* WHAT THE TASK REQUIRES *
Change "Task" to "Goal" throughout the entries below and leave everything else unchanged. Omit the pictures from your answer.

--- begin MATERIAL FOR THE TASK ---

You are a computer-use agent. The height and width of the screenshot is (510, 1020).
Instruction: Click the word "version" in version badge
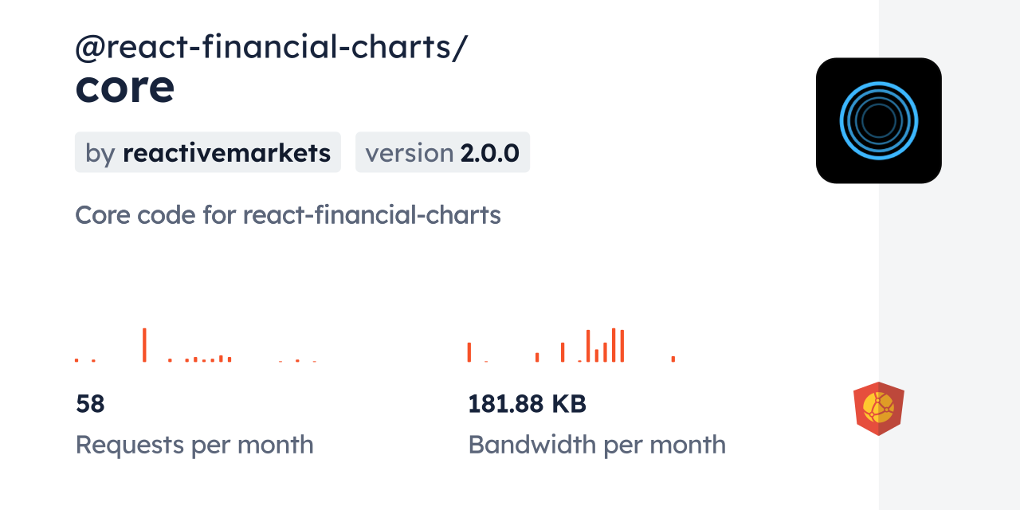point(410,152)
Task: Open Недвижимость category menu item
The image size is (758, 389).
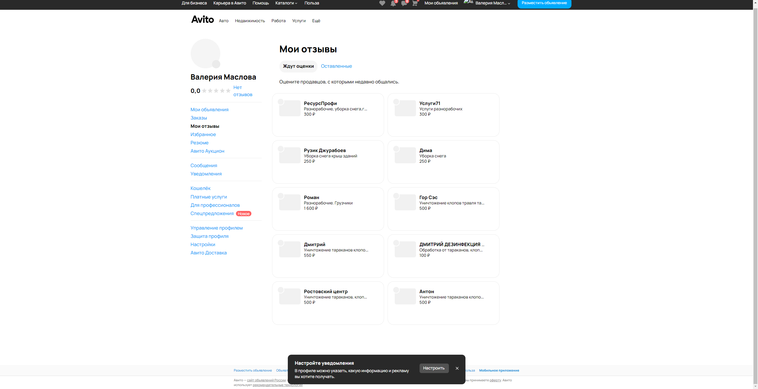Action: point(250,21)
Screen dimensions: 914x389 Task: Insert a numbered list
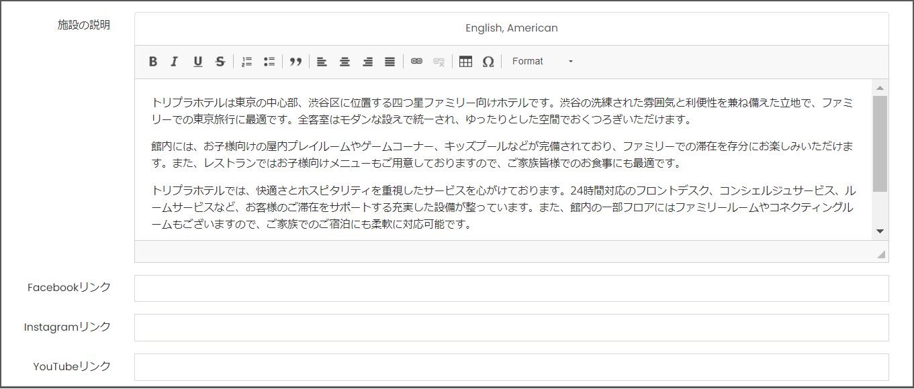pos(246,62)
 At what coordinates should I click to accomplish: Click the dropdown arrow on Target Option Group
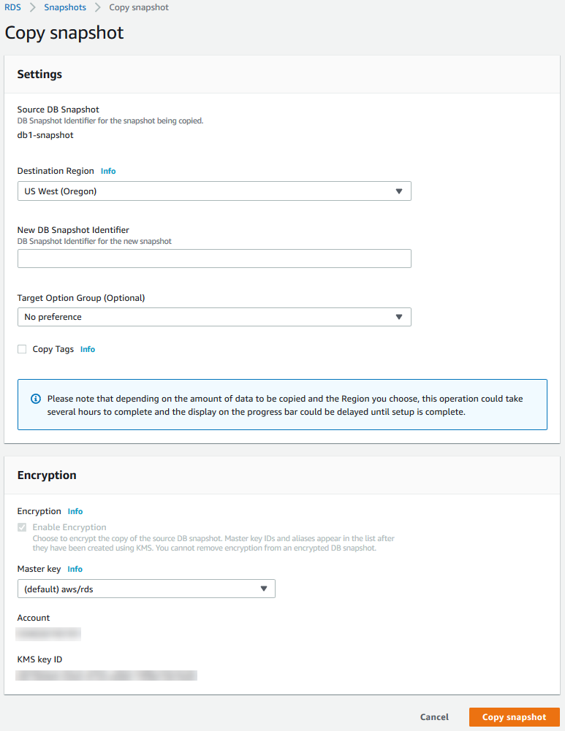pos(399,317)
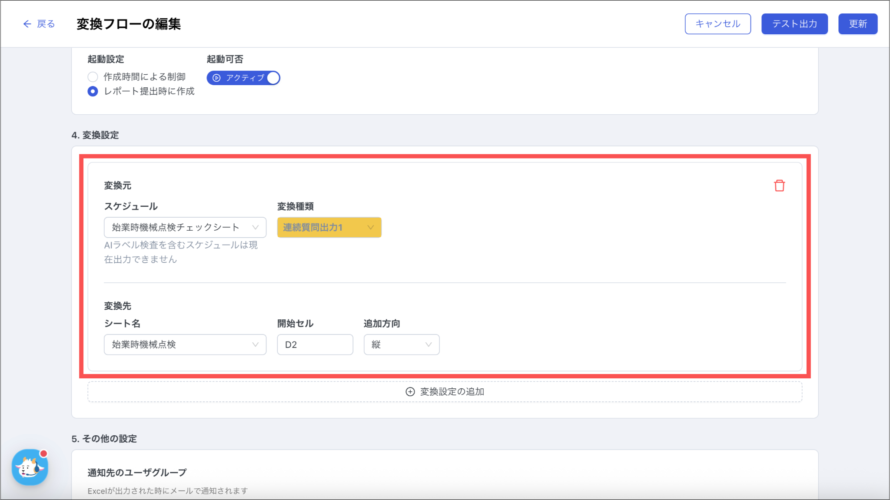Open the 追加方向 dropdown showing 縦
This screenshot has height=500, width=890.
(401, 344)
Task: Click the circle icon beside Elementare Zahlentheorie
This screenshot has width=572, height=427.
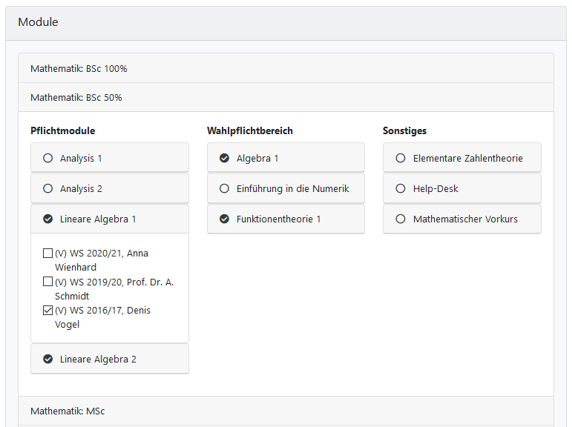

--- end MATERIAL FOR THE TASK ---

* FULL OUTPUT *
You are a computer-use agent. The height and width of the screenshot is (510, 1020).
Instruction: Click the word "version" in version badge
point(410,152)
Goal: Open Недвижимость category menu item
The image size is (758, 389).
Action: point(250,21)
Screen dimensions: 914x389 Goal: Insert a numbered list
pos(246,62)
 At what coordinates should I click to accomplish: Click the dropdown arrow on Target Option Group
pos(399,317)
Open the 追加方向 dropdown showing 縦
This screenshot has height=500, width=890.
(401, 344)
Goal: Click the circle icon beside Elementare Zahlentheorie
This screenshot has width=572, height=427.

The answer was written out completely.